The second option is probably the most realistic in terms of finding a church fairly soon and in fairly close proximity to home. I’m sensitive to the fact that if everyone expected to find a church that was perfect and that lined up exactly with each person’s finest nuance of beliefs and principles we’d end up with millions of one-person churches. Some effort must be made to focus on the essentials of what a Christian church should be. One of those essential points is worshipping God with joy and awe and gratitude for God’s grace through Jesus Christ.

The reality is that all of the weight of centuries of unconcern for Creation expresses itself in the theology and messages and culture of today’s churches. And what’s more, the culture of our civilization exerts a strong gravitational pull upon our churches. That culture assumes that nature is strictly there for our purposes and must essentially accommodate itself to us. That dominant culture deems it subversive that people (much less communities and governments) would voluntarily moderate their desires and their convenience to allow God’s earth to flourish. In light of those factors, the odds of finding a church with a whole faith are very, very small.

The best that can be hoped for is to help move a church incrementally towards a concern for Creation in ways that make sense to the church community. The zealot can, as the pastor’s story revealed, do more damage than good to the church and to the righteousness that she wants to inspire others to pursue.

The problem I have with the second option is this: after more than a decade of meditation and learning and prayer I cannot escape my conviction that a whole faith inspires a conversion of our spirit into compassion and hunger for what is right in every aspect of our lives.  Not showing compassion and not trying to doing what is right and just for God’s Creation actually impairs and taints the rest of all that we try to do.

Life is short. Time is short. Time is against the natural systems of God’s earth in the face of what humanity is doing. People are being harmed by what is done to God’s earth. Living creatures are being cruelly harmed and destroyed on an epic scale by what is being done to God’s earth. We are dishonoring God by failing to be the shepherd-like stewards of what God has entrusted to us.

So that leads me, reluctantly, to look hard at the third option.

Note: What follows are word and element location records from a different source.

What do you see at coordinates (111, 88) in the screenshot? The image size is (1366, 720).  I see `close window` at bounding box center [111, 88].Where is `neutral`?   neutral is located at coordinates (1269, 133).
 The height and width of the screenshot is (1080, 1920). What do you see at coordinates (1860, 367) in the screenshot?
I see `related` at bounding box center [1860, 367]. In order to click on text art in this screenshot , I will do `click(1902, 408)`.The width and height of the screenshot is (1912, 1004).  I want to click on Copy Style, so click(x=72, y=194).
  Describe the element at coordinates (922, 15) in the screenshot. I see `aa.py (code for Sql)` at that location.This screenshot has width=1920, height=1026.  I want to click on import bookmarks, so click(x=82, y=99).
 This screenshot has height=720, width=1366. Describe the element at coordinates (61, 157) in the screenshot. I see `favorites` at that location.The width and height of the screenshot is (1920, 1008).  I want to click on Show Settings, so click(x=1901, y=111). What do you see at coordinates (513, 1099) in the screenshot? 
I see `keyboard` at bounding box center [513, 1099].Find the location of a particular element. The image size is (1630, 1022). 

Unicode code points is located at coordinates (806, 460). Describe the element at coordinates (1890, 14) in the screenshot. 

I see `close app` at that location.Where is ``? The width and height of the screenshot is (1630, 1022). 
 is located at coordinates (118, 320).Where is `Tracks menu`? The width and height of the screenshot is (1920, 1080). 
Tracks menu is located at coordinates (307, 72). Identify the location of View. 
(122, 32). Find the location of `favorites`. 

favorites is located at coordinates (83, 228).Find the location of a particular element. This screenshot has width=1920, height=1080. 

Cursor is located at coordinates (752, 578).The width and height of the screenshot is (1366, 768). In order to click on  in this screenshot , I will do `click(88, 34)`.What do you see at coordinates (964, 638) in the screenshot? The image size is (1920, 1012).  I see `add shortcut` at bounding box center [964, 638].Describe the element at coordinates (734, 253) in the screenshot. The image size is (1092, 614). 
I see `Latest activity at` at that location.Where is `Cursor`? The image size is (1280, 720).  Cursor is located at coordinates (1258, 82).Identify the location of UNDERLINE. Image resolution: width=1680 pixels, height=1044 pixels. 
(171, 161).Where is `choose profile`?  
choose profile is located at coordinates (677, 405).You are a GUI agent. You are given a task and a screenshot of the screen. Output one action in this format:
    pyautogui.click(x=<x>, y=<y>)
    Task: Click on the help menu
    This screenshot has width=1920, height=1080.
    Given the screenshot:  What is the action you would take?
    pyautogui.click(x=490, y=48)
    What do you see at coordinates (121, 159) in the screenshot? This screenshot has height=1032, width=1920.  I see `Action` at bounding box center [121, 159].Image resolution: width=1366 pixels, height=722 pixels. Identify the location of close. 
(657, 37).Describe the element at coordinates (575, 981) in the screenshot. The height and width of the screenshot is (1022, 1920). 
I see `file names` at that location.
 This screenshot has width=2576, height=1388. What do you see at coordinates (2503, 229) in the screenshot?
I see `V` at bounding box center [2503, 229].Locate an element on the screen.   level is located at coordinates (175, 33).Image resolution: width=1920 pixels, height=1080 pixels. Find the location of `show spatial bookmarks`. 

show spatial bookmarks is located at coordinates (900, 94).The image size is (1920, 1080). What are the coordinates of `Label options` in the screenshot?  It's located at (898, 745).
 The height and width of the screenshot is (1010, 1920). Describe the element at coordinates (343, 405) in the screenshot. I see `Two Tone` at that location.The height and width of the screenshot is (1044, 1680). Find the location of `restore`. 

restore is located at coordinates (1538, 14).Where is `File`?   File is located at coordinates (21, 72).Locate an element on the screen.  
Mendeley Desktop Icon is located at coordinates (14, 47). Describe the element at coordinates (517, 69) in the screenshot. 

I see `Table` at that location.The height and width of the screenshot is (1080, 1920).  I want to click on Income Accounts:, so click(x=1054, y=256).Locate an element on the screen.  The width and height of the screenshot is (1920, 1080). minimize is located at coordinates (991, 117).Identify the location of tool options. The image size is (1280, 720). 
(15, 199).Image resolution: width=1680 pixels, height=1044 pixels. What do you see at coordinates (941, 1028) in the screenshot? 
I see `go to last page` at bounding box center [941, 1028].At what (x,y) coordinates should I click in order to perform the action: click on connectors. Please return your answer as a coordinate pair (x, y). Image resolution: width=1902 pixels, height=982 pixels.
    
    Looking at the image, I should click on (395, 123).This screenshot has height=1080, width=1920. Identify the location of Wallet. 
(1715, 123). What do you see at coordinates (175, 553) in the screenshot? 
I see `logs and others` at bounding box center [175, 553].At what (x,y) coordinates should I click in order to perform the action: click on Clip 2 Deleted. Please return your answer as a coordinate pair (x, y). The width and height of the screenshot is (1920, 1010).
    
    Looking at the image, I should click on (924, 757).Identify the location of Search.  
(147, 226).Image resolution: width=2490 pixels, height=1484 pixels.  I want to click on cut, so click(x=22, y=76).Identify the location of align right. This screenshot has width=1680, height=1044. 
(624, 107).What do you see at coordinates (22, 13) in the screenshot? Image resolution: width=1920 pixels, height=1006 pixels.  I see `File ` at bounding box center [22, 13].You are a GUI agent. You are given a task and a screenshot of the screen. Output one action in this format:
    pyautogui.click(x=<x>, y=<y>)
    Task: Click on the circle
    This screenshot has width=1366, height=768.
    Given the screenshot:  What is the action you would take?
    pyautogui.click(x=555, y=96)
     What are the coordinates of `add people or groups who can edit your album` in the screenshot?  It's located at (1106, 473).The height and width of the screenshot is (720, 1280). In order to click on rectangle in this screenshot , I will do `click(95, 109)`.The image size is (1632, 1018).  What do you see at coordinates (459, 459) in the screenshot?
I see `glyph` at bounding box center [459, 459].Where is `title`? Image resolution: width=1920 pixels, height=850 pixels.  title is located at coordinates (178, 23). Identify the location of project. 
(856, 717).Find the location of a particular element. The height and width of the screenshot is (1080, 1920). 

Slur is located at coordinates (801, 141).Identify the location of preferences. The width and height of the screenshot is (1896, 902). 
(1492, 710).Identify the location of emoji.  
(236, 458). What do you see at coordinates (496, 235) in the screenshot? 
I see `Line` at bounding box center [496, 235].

A radical option. It also sounds challenging on a multitude of levels. Could a church or ministry like that be created without losing other essentials of the faith along the way? And what would my children’s experience be? Would I be in any way competent to do so? Could I handle the criticism that would come our way? Would anyone actually show up???

I need to wrestle more with this. I feel untethered, unrooted, and hungry for community with other followers of God. But I see the world in a different way and am unwilling to go along to get along. Perhaps this is how the prophets felt? On the other hand, perhaps there are more nuanced options and opportunities I haven’t considered?

I know I must decide and move forward. I’ll share the journey here with you and welcome your wisdom.